1.8 肌肉中疲劳相关代谢物及能源物质测定
按照试剂盒的说明书进行小鼠肌肉样本中乳酸、肌糖原、MCT1及MCT4含量的检测。
1.9 肠道菌群16S rRNA测序分析
使用粪便基因组提取试剂盒提取小鼠粪便总基因组,利用引物(341F:5′-CCTAYGGGRBGCASCAG-3′;806R:5′-GGACTACNNGGGTATCTAAT-3′)对细菌模板DNA进行16S rDNA的V3-V4区扩增。使用琼脂糖凝胶电泳对PCR产物进行纯化,并使用Qubit dsDNA BR胶回收试剂盒进行回收。样本测序在Illumina Miseq PE300平台进行,获得文库初始数据后,采用QIIME软件对下级数据进行质控、拼接、注释等分析[12]。
1.10 数据分析
数值表示为“平均值±标准差”(mean±SD),采用Prism 9.0进行统计分析和图形绘制。模型组与空白组、干预组采用单因素方差分析(One-way ANOVA)。*代表空白组、干预组与模型组之间有显著差异。显著性标准设为P<0.05;其中*P<0.05,**P<0.01,***P<0.001,****P<0.000 1。
2 结果与分析
2.1 植物乳杆菌CCFM1280增加小鼠力竭游泳时间
在植物乳杆菌CCFM1280干预的6周内,力竭游泳模型使得小鼠体重有轻微降低,植物乳杆菌CCFM1280和71L1干预后体重有轻微恢复,但不同时间点的小鼠平均体重差异无统计学意义(图2-a)。相对于模型组,植物乳杆菌CCFM1280干预后显著增加了小鼠力竭游泳时间(P<0.01),而在植物乳杆菌71L1干预后并未观察到此现象(P>0.01),说明CCFM1280有较好的缓解运动疲劳的效果(图2-b)。前肢握力是小鼠力量的表征,本研究中,力竭游泳模型及益生菌干预均并没有对小鼠的力量造成影响(P<0.05)。

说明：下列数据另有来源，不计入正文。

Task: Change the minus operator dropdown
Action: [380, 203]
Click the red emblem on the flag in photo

a-小鼠体重变化;b-力竭游泳测试实验;c-前肢握力测试实验
图2 行为学实验结果
Fig.2 Results of behavioral tests
注:**P<0.01,下同。
2.2 植物乳杆菌CCFM1280减少血清中能量代谢产物的积累
在运动过程中,来自肝脏和肌肉的糖原被磷酸肌酸系统代谢成葡萄糖,葡萄糖进一步代谢以满足更高的能量需求[14]。当能源消耗超过供需时,引起疲劳的副产物就会增加,短时间内难以消除,就会导致体内代谢物(包括乳酸、无机磷和氨)积累进而引起肌肉疲劳[15-16]。因此,要从运动引起的疲劳中恢复过来,就必须消除运动中积累的代谢物。

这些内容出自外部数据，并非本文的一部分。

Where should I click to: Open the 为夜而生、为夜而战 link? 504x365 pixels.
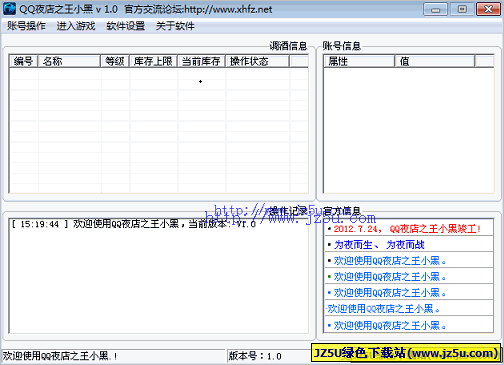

为了深入解析植物乳杆菌CCFM1280缓解运动疲劳的机制,本研究对小鼠血清中疲劳相关代谢物进行检测分析。结果表明,为期6周的力竭游泳造模引起了相关代谢物的积累(图3-c~图3-e),具体包括LDH和BUN,而CCFM1280干预后能够显著降低两者在小鼠血清中的含量(P<0.05),除此之外,本研究还检测了小鼠血清中CK的含量(图3-d),结果表明,力竭游泳模型并未对其含量造成显著影响(P>0.05),但具有恢复趋势。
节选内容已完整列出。